Il n’y eut toutefois pas de seconde conférence afro-asiatique, celle devant se tenir en 1965 à Alger étant torpillé par l’Algérie et l’URSS.
La Chine populaire invita également, à l’occasion de la première Conférence panafricaine des peuples en décembre 1958 à Accra au Ghana, des délégations d’Angola, du Ghana, du Nigeria, du Sénégal, de Somalie et d’Ouganda. Elle-même eut une délégation observatrice et entra en rapport avec Patrice Lumumba dirigeant alors le Mouvement National Congolais, Holden Roberto de l’Union du Peuple Angolais, Félix-Roland Moumié de l’Union des Populations du Cameroun.
Ce dernier avait déjà visité la Chine populaire en 1953, la même année que Walter Sisulu, secrétaire général de l’ANC sud-africaine. Les visites étaient de fait intenses et nombreuses ; en 1959 vint une délégation de l’Union nationale des forces populaires du Maroc (où Mehdi Ben Barka était actif), en 1960 vint une délégation du MPLA angolais.
Entre 1958 et 1964, la Chine populaire envoya 144 missions dans des pays africains et reçut de ceux-ci 405 délégations.
La Chine populaire avait bien sûr aussi de bons rapports concrets avec les organisations révolutionnaires des pays ayant des régimes racistes (Rhodésie, Namibie, Afrique du Sud), ainsi que celles sous colonisation portugaise (Cap Vert, Guinée-Bissau, Sao Tomé, Angola, Mozambique) ; elles étaient soutenues matériellement, avec également, pour celles sous domination portugaise, des formations militaires réalisées en Tanzanie, au Ghana et au Congo-Brazzaville.
Des combattants du Frente de Libertação de Moçambique (FRELIMO) furent également formés en Chine populaire même, tout comme de nombreuses autres organisations sans que cela ait été rendu public : Gonzalo était venu du Pérou et avait été formé militairement également.

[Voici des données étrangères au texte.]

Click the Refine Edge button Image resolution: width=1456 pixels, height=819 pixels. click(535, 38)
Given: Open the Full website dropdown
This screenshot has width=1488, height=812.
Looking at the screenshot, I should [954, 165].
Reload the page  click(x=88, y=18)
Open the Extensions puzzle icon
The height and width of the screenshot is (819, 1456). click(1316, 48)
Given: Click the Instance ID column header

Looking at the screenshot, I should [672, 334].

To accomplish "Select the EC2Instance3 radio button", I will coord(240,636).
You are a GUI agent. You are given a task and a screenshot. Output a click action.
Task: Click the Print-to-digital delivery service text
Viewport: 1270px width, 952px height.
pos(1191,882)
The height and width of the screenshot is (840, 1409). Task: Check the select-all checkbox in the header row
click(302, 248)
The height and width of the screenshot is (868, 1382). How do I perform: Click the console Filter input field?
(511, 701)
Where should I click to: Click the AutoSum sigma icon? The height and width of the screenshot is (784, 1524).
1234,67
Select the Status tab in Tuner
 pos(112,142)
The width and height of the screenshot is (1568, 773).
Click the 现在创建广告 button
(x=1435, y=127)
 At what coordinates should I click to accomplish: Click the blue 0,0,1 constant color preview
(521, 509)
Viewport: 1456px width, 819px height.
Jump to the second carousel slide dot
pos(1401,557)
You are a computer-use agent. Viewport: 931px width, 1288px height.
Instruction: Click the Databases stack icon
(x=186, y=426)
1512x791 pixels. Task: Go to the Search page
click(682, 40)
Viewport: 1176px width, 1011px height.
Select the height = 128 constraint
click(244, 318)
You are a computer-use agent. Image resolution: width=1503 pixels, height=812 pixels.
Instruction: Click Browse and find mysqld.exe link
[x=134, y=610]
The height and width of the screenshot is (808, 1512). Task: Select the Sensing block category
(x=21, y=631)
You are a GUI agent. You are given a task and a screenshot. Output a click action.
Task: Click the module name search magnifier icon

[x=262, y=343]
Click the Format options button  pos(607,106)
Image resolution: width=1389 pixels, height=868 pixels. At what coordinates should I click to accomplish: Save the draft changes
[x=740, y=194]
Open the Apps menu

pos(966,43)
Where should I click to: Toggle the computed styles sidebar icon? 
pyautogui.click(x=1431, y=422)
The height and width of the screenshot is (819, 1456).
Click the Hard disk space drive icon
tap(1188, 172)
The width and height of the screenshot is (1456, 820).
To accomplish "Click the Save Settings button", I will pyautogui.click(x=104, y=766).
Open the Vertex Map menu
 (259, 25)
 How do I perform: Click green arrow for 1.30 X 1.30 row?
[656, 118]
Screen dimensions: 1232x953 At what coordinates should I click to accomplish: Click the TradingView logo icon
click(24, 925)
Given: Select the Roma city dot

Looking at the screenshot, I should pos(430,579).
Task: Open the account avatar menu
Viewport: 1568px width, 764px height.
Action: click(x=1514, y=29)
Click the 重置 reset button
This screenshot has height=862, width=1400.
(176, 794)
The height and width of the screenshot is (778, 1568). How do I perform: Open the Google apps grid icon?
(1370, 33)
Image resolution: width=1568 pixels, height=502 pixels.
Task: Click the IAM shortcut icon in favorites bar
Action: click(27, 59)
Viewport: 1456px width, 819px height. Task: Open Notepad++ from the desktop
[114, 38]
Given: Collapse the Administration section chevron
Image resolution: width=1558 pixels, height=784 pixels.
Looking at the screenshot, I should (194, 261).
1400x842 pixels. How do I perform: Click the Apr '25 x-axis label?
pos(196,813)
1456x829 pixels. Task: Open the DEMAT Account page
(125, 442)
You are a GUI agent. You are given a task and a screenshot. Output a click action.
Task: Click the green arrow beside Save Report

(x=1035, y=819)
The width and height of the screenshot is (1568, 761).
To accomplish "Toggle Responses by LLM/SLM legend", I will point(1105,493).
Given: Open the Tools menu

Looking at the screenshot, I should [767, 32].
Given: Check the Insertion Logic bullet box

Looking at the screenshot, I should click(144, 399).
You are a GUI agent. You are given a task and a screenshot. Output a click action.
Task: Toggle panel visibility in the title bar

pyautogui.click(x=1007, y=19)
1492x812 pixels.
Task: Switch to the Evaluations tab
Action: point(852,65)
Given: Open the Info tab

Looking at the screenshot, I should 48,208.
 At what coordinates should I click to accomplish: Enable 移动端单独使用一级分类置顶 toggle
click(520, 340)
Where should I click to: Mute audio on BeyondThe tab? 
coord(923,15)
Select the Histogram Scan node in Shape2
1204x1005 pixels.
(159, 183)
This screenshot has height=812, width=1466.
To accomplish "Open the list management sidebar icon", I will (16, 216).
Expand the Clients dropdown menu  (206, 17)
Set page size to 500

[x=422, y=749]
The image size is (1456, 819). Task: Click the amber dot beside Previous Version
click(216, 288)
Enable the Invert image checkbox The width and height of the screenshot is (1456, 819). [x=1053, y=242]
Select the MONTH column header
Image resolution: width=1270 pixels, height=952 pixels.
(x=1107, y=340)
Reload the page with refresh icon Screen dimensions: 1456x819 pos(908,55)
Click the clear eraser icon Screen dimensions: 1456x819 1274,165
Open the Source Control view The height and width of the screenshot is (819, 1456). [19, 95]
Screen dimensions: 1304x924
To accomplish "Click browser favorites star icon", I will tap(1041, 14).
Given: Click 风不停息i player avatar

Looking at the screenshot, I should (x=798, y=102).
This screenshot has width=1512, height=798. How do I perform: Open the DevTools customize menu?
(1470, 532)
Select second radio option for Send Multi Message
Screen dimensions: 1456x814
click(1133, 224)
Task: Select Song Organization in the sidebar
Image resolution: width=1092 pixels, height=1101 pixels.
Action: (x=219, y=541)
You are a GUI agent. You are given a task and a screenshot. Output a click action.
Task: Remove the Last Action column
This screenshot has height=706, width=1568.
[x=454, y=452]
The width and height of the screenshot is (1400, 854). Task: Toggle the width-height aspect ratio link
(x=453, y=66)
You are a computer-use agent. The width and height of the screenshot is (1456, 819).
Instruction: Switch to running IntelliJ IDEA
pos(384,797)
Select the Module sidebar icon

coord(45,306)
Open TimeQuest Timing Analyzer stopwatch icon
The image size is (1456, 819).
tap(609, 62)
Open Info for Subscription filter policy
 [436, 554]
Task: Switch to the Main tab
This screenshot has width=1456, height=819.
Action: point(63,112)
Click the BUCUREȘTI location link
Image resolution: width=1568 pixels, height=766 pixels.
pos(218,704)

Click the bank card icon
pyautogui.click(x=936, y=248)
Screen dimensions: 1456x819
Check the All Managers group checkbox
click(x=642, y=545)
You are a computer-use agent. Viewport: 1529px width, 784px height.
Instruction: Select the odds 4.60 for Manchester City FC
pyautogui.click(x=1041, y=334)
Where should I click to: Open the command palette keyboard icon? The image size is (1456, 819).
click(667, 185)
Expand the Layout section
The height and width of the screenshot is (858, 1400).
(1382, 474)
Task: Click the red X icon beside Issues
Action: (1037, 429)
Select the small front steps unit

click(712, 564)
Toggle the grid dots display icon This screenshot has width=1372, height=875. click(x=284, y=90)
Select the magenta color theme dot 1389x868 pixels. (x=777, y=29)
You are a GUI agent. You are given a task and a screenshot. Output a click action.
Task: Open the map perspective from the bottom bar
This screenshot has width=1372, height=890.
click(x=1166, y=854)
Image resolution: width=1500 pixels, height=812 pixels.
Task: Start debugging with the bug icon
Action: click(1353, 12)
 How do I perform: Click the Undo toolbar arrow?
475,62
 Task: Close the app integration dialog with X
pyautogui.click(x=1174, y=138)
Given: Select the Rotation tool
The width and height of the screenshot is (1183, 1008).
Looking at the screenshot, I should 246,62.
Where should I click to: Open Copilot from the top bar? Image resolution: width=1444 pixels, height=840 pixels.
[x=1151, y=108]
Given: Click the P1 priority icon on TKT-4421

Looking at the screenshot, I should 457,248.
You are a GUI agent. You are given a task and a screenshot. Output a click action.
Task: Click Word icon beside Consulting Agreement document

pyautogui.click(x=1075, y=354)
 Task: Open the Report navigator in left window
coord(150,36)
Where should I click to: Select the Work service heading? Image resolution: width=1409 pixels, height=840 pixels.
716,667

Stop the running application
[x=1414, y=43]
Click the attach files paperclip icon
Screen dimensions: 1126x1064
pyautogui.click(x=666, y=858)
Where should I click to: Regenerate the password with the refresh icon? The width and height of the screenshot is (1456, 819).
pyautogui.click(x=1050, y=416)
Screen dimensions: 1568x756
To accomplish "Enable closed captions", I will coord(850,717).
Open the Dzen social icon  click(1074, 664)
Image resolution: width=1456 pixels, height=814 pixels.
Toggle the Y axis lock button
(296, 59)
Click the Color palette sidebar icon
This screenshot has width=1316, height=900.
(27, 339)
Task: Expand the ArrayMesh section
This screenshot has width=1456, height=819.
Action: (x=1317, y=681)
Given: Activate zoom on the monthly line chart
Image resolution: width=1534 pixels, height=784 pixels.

En 1958, elle avait reconnu le Gouvernement Provisoire de la République algérienne et par ailleurs entraîné des cadres militaires du FLN en Chine même, tout en lui livrant des armes. Un peu plus tôt, en 1957, elle avait eu une délégation à la première conférence de l’Organisation de solidarité des peuples afro-asiatiques au Caire en 1957. Elle fut également présente à la seconde conférence à Conakry en Guinée, où elle appela à un front uni international contre l’impérialisme.
Cependant, l’URSS s’invita dans cette organisation et la Chine populaire s’y opposa, ce qui provoqua d’autant plus de troubles que l’URSS avait soutenu l’Inde en 1962 pour la dispute frontalière, ce qui rendit intenable la troisième conférence à Moshi, au pied du Kilimandjaro en Tanzanie. La quatrième conférence, à Winneba au Ghana, fut la dernière alors que la polémique sino-soviétique emportait tout avec elle.